The next section, “Towards an Index of Shelley’s Death,” is an alphabetic arrangement of carefully selected lines from his poetry. Many document his obsessions with boats, with water, and with death. Following Byron’s hint, Halsey also indexes Shelley’s references to snakes. “Reversions on the Text” also gives some context for other themes traced in the index: fire and burning; purification, annihilation, transfiguration; souls and spirits. But despite these hints, the book’s hidden coda, printed in italics and unlisted in the table of contents, comes as a surprise: it begins “There is a perspective in which the text of Shelley’s death becomes an outsider’s account of an esoteric rite. We must assume that Shelley is the only initiate, and an initiate only partly aware of its significance: it is as if he has come upon the elements of the rite a piece here and a piece there, to the point that he has no choice but to enact it.” Every theme touched on in the text is elegantly drawn together, in a way I can’t do justice to here.

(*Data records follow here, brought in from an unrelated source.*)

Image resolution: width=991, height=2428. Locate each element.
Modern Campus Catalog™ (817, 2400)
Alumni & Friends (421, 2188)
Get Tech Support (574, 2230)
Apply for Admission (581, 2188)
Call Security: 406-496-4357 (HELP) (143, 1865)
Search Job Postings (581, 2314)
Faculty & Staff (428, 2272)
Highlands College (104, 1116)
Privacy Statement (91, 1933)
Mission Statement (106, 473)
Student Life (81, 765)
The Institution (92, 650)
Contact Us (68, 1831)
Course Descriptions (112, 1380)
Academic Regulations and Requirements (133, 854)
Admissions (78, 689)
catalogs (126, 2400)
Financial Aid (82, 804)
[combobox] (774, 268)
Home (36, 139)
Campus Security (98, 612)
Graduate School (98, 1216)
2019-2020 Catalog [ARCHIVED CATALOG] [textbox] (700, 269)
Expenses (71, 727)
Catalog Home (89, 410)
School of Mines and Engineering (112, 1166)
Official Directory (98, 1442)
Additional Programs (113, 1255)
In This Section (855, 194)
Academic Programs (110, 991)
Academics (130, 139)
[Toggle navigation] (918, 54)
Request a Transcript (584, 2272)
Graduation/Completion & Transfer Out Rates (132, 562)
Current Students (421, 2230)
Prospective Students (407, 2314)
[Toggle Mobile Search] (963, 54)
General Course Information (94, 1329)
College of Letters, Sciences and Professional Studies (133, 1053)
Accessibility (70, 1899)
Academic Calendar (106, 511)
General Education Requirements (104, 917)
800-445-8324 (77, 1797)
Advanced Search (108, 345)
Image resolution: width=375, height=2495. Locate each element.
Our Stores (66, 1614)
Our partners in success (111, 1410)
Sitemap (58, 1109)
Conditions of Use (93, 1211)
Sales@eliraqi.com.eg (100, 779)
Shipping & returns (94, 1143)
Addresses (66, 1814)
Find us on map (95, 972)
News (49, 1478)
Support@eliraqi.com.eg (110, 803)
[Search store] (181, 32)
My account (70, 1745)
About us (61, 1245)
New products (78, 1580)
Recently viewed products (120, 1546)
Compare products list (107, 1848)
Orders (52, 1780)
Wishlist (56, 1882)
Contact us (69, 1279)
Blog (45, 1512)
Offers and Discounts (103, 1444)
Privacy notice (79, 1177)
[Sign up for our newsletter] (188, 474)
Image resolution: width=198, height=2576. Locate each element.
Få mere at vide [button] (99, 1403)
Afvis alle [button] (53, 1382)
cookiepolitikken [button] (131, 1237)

With wit and delicacy rather than the paranoia and feverishness of Iain Sinclair, Halsey has nonetheless broached similar territory to that novelist’s, where connections are made at once fearful and yet hard to entertain seriously. Does the author really believe his hypothesis? Are we in the realm of fiction or poetry or textual scholarship or history or none of these? Halsey delicately leaves the entire text resting at this point: “the veil is impenetrable: these are events in the epipsyche, out beyond the offing. To the outsider–teller the boat is only a boat and the sea is only the sea – even if the place of the wreck, or its time, cannot be agreed. . . . The teller is bound to the endless repetition of an ever-shifting story: on the afternoon of Monday, the 8th of July, Shelley and Williams, with the boy Vivian, set sail from Leghorn.” And there – but for a bibliography in which, among the texts on Shelley and Byron, one can spot a few key texts on Gnosticism – the book ends, leaving the reader to decide where and how to draw the bounding line between fiction and nonfiction, myth and reality.